Exercise 1 – According to the passage on the Countryside Movement, what did the Scotsman call the Movement?
Exercise 2 – Quote the passage on the Countryside Movement word for word, starting with "From its inception" and going on through "first decisive strike.".

Excerpt provided –
===============

The Countryside Movement claims to be concerned about all rural issues, and its formation coincided with the publication of the Government's Rural White Paper. Fronted by mild-mannered Sir David Steel, the Movement presented a plausible case for an umbrella organisation to lobby the corridors of power on issues like rural unemployment and housing. So what went wrong?

The Times immediately identified the Movement as a front for hunting, shooting and land-owning interests. The Scotsman called it a Trojan horse for the promotion of bloodsports. Even the Daily Telegraph carried an article ten days after the launch criticising the Movement for promoting conflict between town and country by exaggerating urban ignorance. The Guardian did a demolition job, publishing extracts from confidential minutes of meetings held from June 1995. These unceremoniously exposed the real reason for establishing the Countryside Movement and identified the source of its considerable funding. Animal rights campaigners were threatening the 'rural economy', meaning the vested interests of hunts, game shoot providers, landowners, farmers and agro-industry. According to the Guardian, Max Hastings, then editor of the Daily Telegraph, warned of the danger of being seen as the 'haves' against the 'have-nots', at the inaugural meeting on 21 June. He stressed the importance of tempting environmental groups to join and the need to campaign on non-controversial issues to draw in wide support. Alan Kilkenny, PR consultant for Lowe-Bell Communications, and Michael Sissons, pro-hunt journalist, wrote the proposal document for the new Movement.

The Countryside Business Group (CBG), a fund-raising body, would provide the finance. A multi-million pound advertising campaign was planned. Bartle Bogle Hegarty (of Levi's jeans fame), were persuaded to undertake the advertising account. This caused raised eyebrows. Launching an IFAW campaign around five years ago, John Hegarty (of Bartle Bogle Hegarty) had pledged that he would never work for a pro-field sports organisation. The Peterborough column in the Daily Telegraph reported much ponytail shaking amongst staff at the agency, who would have preferred an alternative account with the RSPCA.

From its inception there have been contradictions and tensions within the Movement, and these were to lead to publicised difficulties almost immediately. Having been so comprehensively de-smocked by the press, they Movement might have been expected to fade quietly from view. Not a bit of it. Within six months of the launch, the organisation had made its first decisive strike.

===============

Dataset content –
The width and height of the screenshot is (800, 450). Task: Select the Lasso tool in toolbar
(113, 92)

===============

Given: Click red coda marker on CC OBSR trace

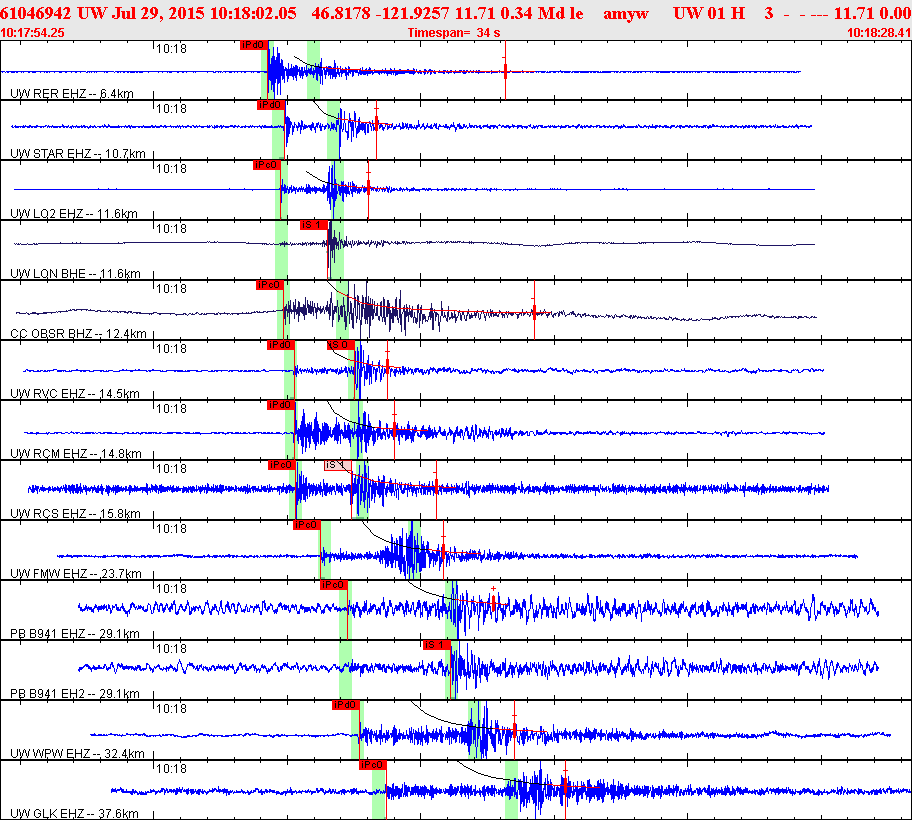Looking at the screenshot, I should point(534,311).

===============

Written answer 1 – A Trojan horse for the promotion of bloodsports.

Written answer 2 –
From its inception there have been contradictions and tensions within the Movement, and these were to lead to publicised difficulties almost immediately. Having been so comprehensively de-smocked by the press, they Movement might have been expected to fade quietly from view. Not a bit of it. Within six months of the launch, the organisation had made its first decisive strike.